第一話 プロローグ
夜の闇を流星が切り裂き、漆黒の大地を黄金の草原が覆う。
フィールドが、世界が書き変わる。
魔力は霊力へ。混沌は秩序へ。
『混沌の王』との戦いは、最終局面へと入っていた。
「チィ、我が世界を書き換えたか!だが、それだけだ!例え、世界を失おうとも、貴様ら如きに取れる命では無い!」
混沌の王が叫び、悍ましい魔力が地面から噴き上がる。
「防御は余が行おう。主は行くがよい」
「おう!」
聖女が手に持つ聖杖を振るい、魔力による攻撃を霊力で相殺する。
それによって発生した僅かな間隙を突き、精霊の剣を携えた少年は混沌の王へと肉薄する。
だがーー。
「ッ!」
剣の鋒が闇の障壁によって阻まれる。残り僅か、指一本よりも短い距離が果てしなく遠い。
「甘いわ」
混沌の濁流が少年を押し流そうと迫る。
精霊の力を全開にして自らの前に霊力の盾を出現させるが、濁流が触れた端から侵食されていく。
「クッ・・・」
指先が冷たくなっていく感覚。
混沌は秩序を破壊する概念だ。そんな物に直接触れれば人は正気を失ってしまう。少年とて、分厚い精霊の盾が無ければとっくに廃人と化してしまっていただろう。
とはいえ、もうそれもーー。
その時、光の斬撃が闇を切り裂いた。
「何!?」
混沌の王の腕が宙に舞う。
それを成したのは、剣を構えた少女。
「ユウリ!今だ!」
彼女の声が背中を押す。
「ッ、オオオ!!」
千載一遇のチャンス、ここを逃せばもう勝ち目は無い。
震える手足を雄叫びで奮い立たせ、精霊の剣を振るう。
果たして、その一撃は王の核を確かに砕いた。
闇の衣が解けていき、微かに残った闇の残滓が少年へと纏わりつく。
「許さん、とは言わん。ただ、貴様達に呪いを残してやる。

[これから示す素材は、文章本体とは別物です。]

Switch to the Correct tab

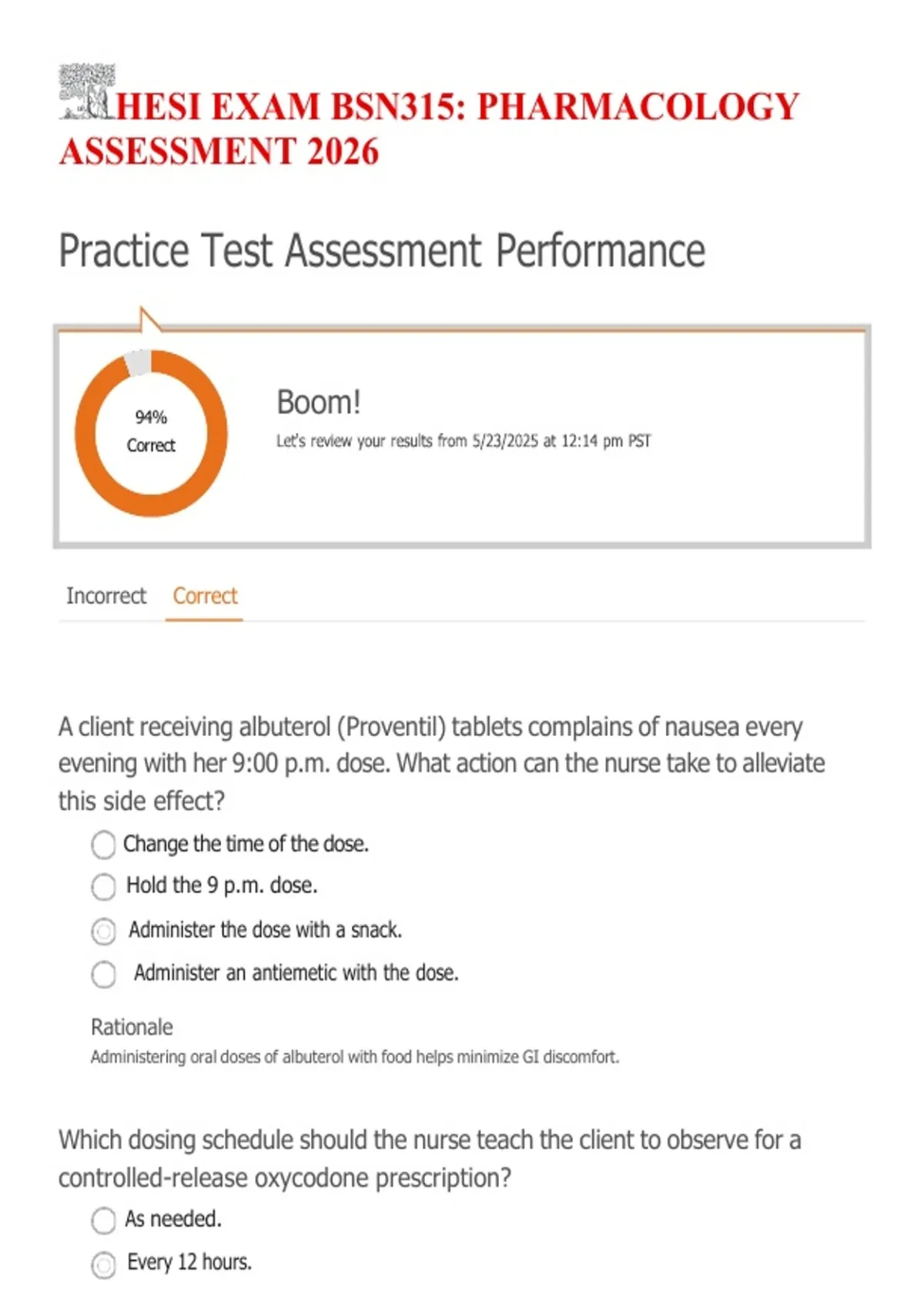pyautogui.click(x=205, y=596)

未来永劫解けぬ、魂を縛る呪いを」
「何を・・・ッ!」
右腕に焼けるような痛みが走り、剣から精霊の苦しむ声が聞こえて来る。
そして、闇が消え去り、痛みが引いた後には真っ黒に染まった右腕と精霊の剣が残った。
「これは・・・」
「大丈夫!?」
少女達が駆け寄って来る。
だが、最早身体も意識も限界だった。
少年は、握りしめていた剣と共に意識を手放し、地面に倒れ込んだ。